Employers have the right to spy on staff’s work emails and electronic messages, the European Court of Human Rights has ruled.
According to The Telegraph, the decision was made in Strasbourg after a Romanian engineer who was fired for sending messages to his fiancée on his private Yahoo chats challenged his employer in the High Court.
Bogdan Mihai Barbulescu said he was made aware of the surveillance of his Yahoo message account in 2007, which he had been instructed to set up for work.
Mr Barbulescu was informed that his chats had been monitored over several days and that a 45-page transcript had found a number of messages he had exchanged with his fiancée.
Having lost the case in Romania he took it to the Human Rights Court in 2008, arguing that his employer’s decision to end his contract was based on a violation of his rights to private correspondence.
But on Tuesday the court ruled that it was not “unreasonable for an employer to want to verify that the employees are completing their professional tasks during working hours”.

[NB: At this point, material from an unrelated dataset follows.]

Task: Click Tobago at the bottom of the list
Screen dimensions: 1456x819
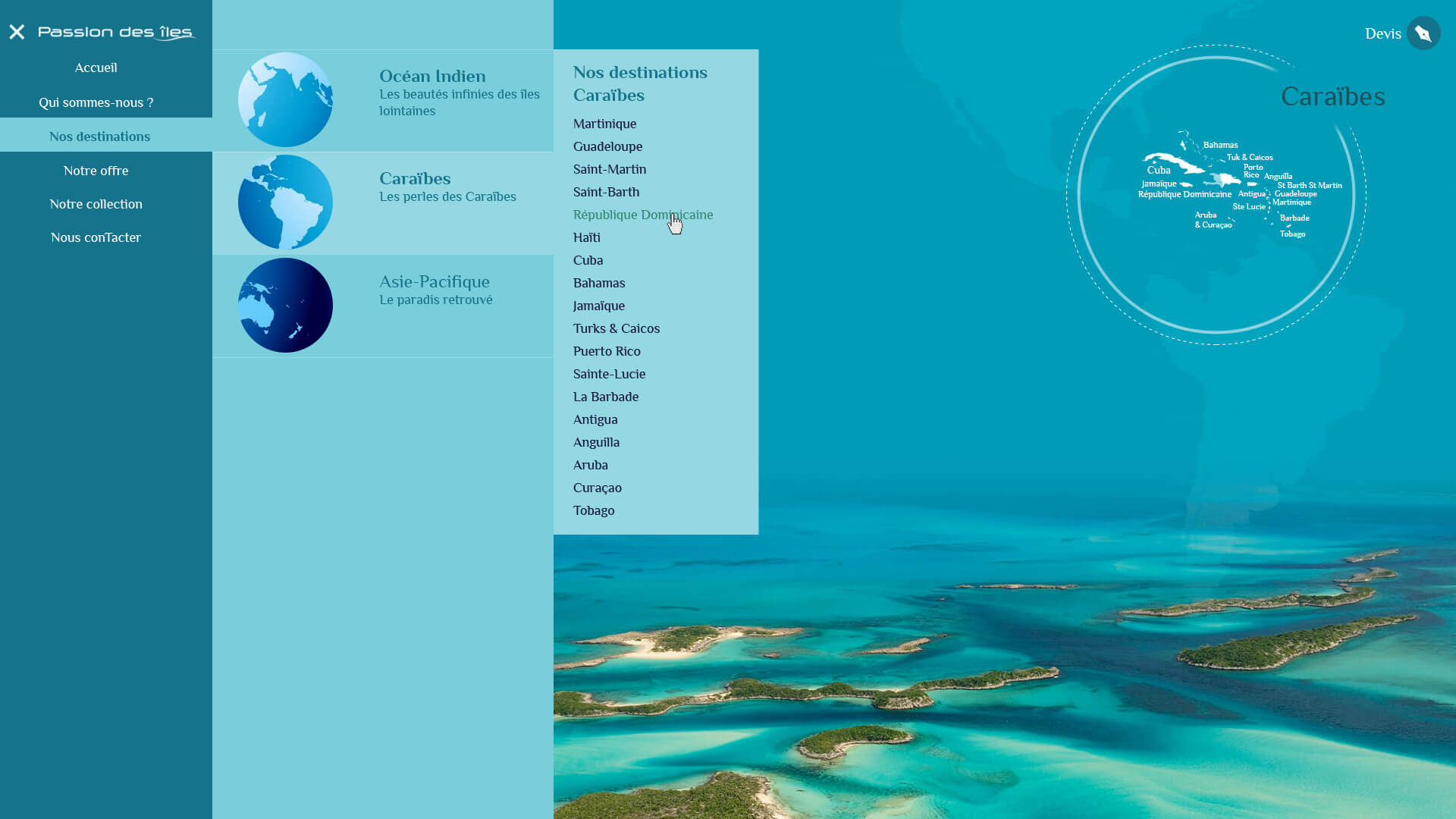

Mr Barbulescu’s employer said it had banned all members of the company’s staff from sending personal messages while at work.
The judges said that Mr Barbulescu had not “convincingly explained why he had used the Yahoo messenger account for personal purposes”.
The court’s decision binds Britain because it has ratified the European Convention on Human Rights and lawyers have said it will guide the European Union’s top tribunal in future cases and rulings.
The ruling will mean that companies across the UK will have to be clear on when employers can send personal emails from their work accounts.
Ben Willmott, head of public policy at the Chartered Institute of Personnel and Development, told the Daily Telegraph that employers need to be very clear about any monitoring systems they have in place, as “covert monitoring is very hard to justify”.
He said: “I think employers need to be clear about the reasons about why they are monitoring so people don’t feel there is this blanket Big Brother approach. I think this case is just a reminder of the need for clarity and what happens when there is ambiguity.”
The Information Commissioner recommends employers encourage workers to mark messages as ‘private’ and ‘personal’ to help them protect their communications and not to open these unless there’s a very good reason for doing so.
On Tuesday the judges said: “The employer acted within its disciplinary powers since, as the domestic courts found, it had accessed the Yahoo Messenger account on the assumption that the information in question had been related to professional activities and that such access had therefore been legitimate.”